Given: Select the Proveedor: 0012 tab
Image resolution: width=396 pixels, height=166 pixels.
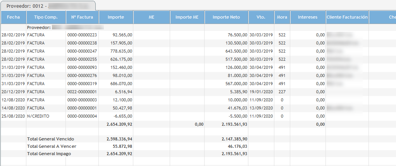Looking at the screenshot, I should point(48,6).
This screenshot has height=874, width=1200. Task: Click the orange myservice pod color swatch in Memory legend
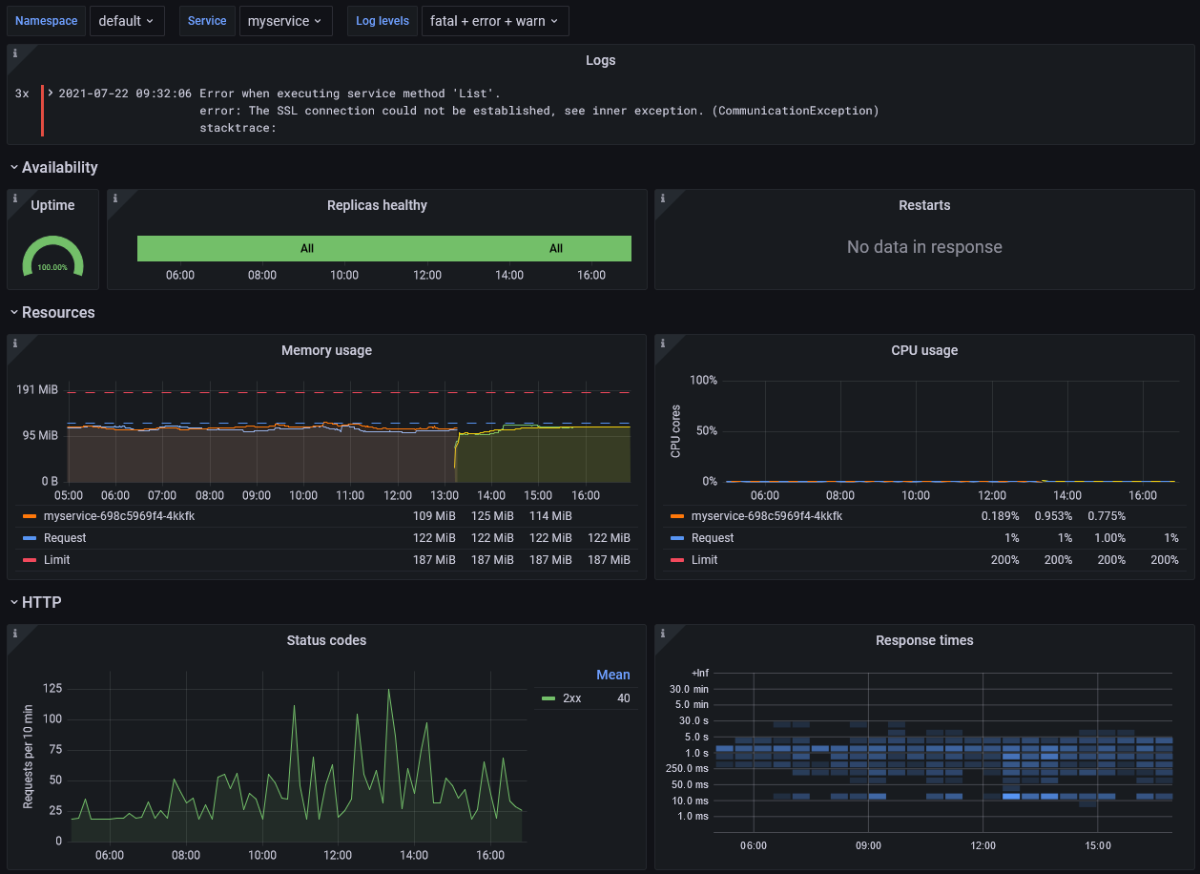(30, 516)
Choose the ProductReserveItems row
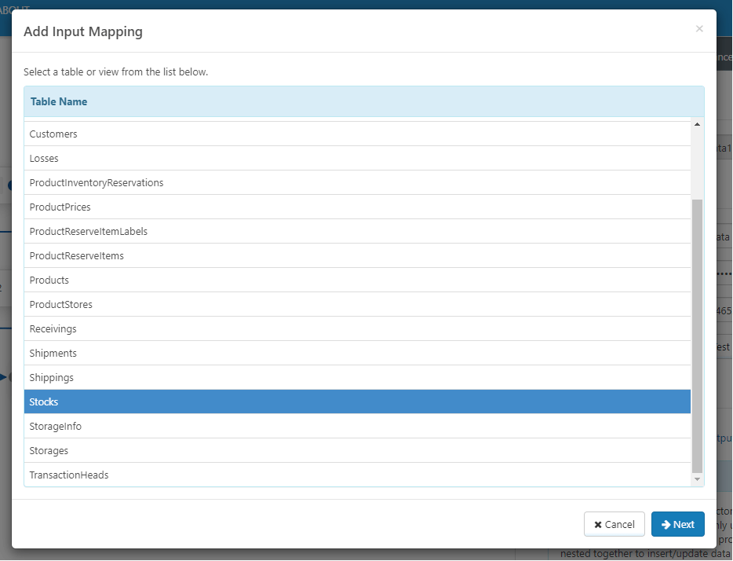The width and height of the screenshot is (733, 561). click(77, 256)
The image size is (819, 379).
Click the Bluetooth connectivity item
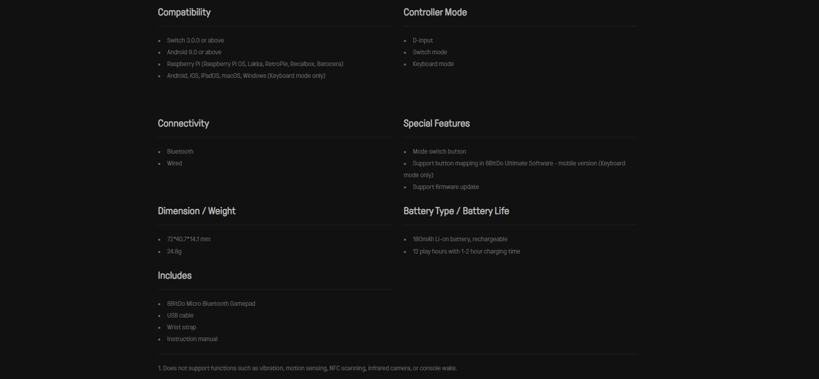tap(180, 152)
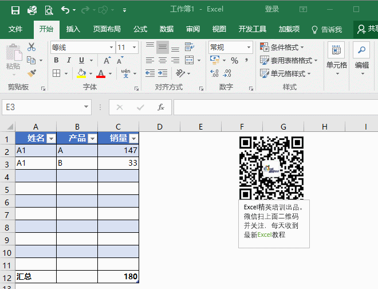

* About this task
For this exercise, restate the material exactly and skip every picture.

* Answer section
Given: Select the Proveedor: 0012 tab
Image resolution: width=396 pixels, height=166 pixels.
Looking at the screenshot, I should point(48,6).
This screenshot has height=874, width=1200. Task: Click the orange myservice pod color swatch in Memory legend
(30, 516)
Choose the ProductReserveItems row
The width and height of the screenshot is (733, 561). click(77, 256)
The image size is (819, 379).
Click the Bluetooth connectivity item
tap(180, 152)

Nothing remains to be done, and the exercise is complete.